FEATURE ARTICLE - Scientific America
August 17, 2001
The Trouble with Turtles
Despite heroic efforts to protect the nesting beaches of green turtles, fewer and fewer of these endangered creatures reappear every year.Researchers have been stunned to discover that shielding young turtles is only half the battle

East Pacific green turtle
EAST PACIFIC green turtle (Chelonia mydas) is one of five sea turtles that frequent the warm coastal lagoons of Mexico's Baja California. Biologist Wallace J. Nichols hoists a 55-pound green that will be tagged and released for further study.
PUERTO SAN CARLOS, MEXICO-- Here along the Pacific coast of Mexico's Baja California peninsula, a celebration--Easter, a birthday, the arrival of important guests--calls for a meal of caguama, or turtle. Locals also covet the animal's medicinal properties. The best-tasting, according to most, is the East Pacific green turtle (Chelonia mydas). But the green, one of five marine turtles in Pacific Mexico, is theoretically off limits. Killing them has been strictly prohibited by the U.S. Endangered Species Act since 1978 and by Mexican law since 1990.

Not relying solely on the law, every year scientists, volunteers and even army units camp out along green turtle nesting beaches in southern Mexico to block poachers and predators from snatching the eggs needed to produce new generations of the animals. Even so, the number of mature females returning to the green's primary nesting beach has plummeted from 1,280 in 1990 to 145 in 2000. Why are the turtles missing?

 

New research estimates that as many as 30,000 green turtles are killed every year by poachers in Baja.

Researchers have known for decades that people in fishing communities occasionally eat the green turtle, but new research has only now revealed that this tradition is colluding with egg poaching to bring about the animal's devastating decline. Scientists at the Autonomous University of Baja California estimate that poachers kill as many as 30,000 green turtles every year in Baja. The study indicates that most of the demand for the turtles comes from the government sector--politicians, teachers and the military--those with cash to pay for the delicacy and positions of power to escape legal repercussions.

 
At a Restaurant
AT ONE RESTAURANT in Puerto San Carlos, turtle is a specialty. The animal is butchered (top), cleaned (bottom), then cooked slowly for several hours to form a spicy stew. The final product can earn the restaurant owner a profit of more than $400 for each turtle.
Cooking Turtle
For some experts, the recent findings call into question the decades-old assumption that protection of turtle eggs and hatchlings is the best way to assure the animals' survival. Clearly, they say, the adults need better defending as well. Biologist Wallace J. Nichols, director of Wildcoast, a California-based conservation group, knows of poachers who have caught dozens of turtles and have been let go with a warning and confiscated catch. The last time a poacher went to jail was two years ago for only 12 days.

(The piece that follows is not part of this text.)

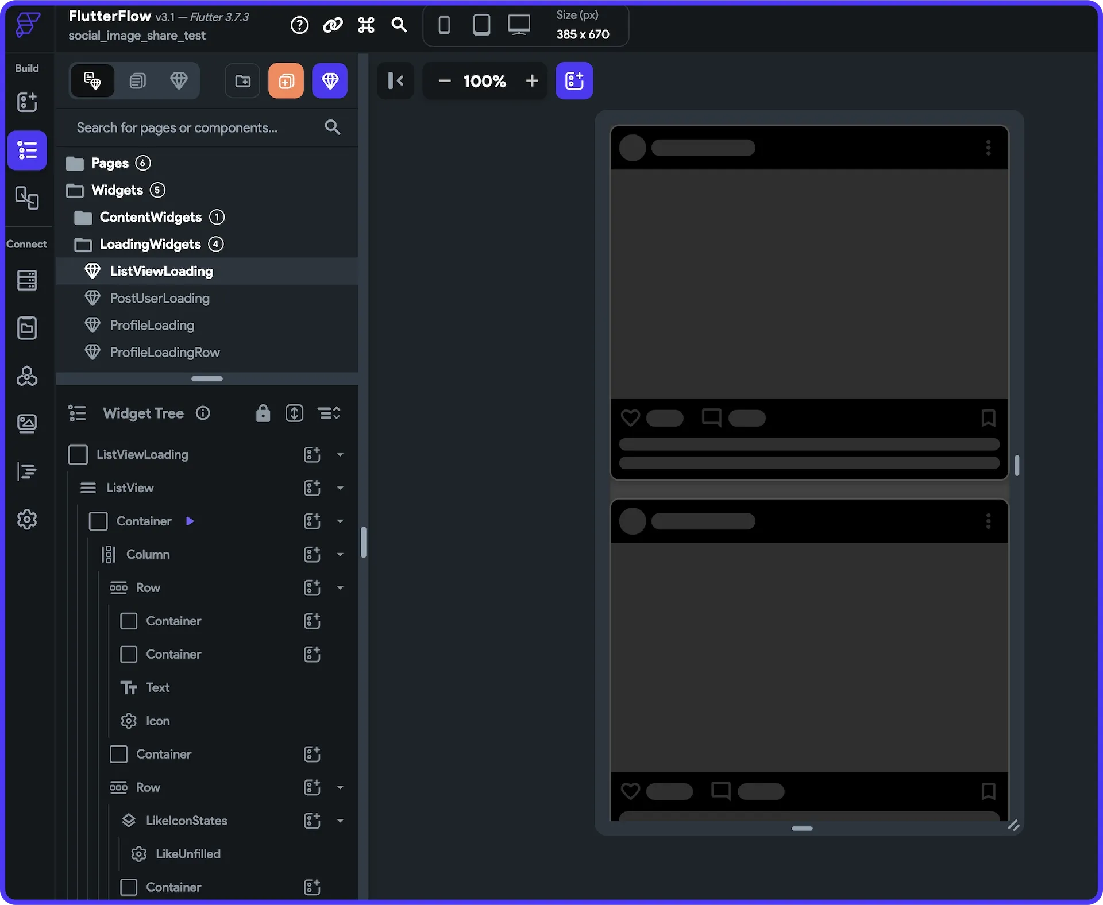Open the help question mark icon
Image resolution: width=1103 pixels, height=905 pixels.
coord(299,25)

Nichols documents his findings in part by searching for turtle shells in town dumps and behind seafood restaurants. "The law is good," he says, "but there's no enforcement."

And there is plenty of reason to hunt the animals. In the bustling community of Puerto San Carlos, a mature turtle is worth $50 to $200. That's a powerful incentive to catch turtles instead of the seasonal harvest of yellowtail, snapper, corbinas, clams and crabs, which garner a fisherman a modest living for long hours of labor.

Some local residents are trying to change the situation. Adán Hernandez took the turtle cure when he was 14 years old: a glass of fresh blood collected directly from a turtle's lopped-off flipper. He believes the concoction helped him grow from a scrawny, sickly kid into a healthy 25-year-old.

"I took life from the turtle," says Hernandez, a former fishing guide now working with Nichols to spread the gospel of marine conservation in a town that often sees the marine reptiles as a reliable source of protein. "Now I want to give back. When I see a caguama in someone's boat, I just go up to them and throw it back in the water. I know who is dangerous and who won't do anything."

 

"I took life from the turtle," says a former fishing guide turned conservationist. "Now I want to give back."

Nichols, Hernandez and a few leaders of the fishing community are trying to establish a marine sanctuary in a nearby estuary, but the plan faces opposition from some political leaders--and is hardly likely to be endorsed by the poachers.

Given the cultural and political obstacles to stopping turtle harvesting, Nichols says his goals are modest. He tries to convince people to eat fewer turtles--say, five a year instead of 10--or perhaps to let the big reproductive females go free.

"It's impossible to stop it," Nichols says. "But you talk to people and agree that we both want turtles to be around in the future."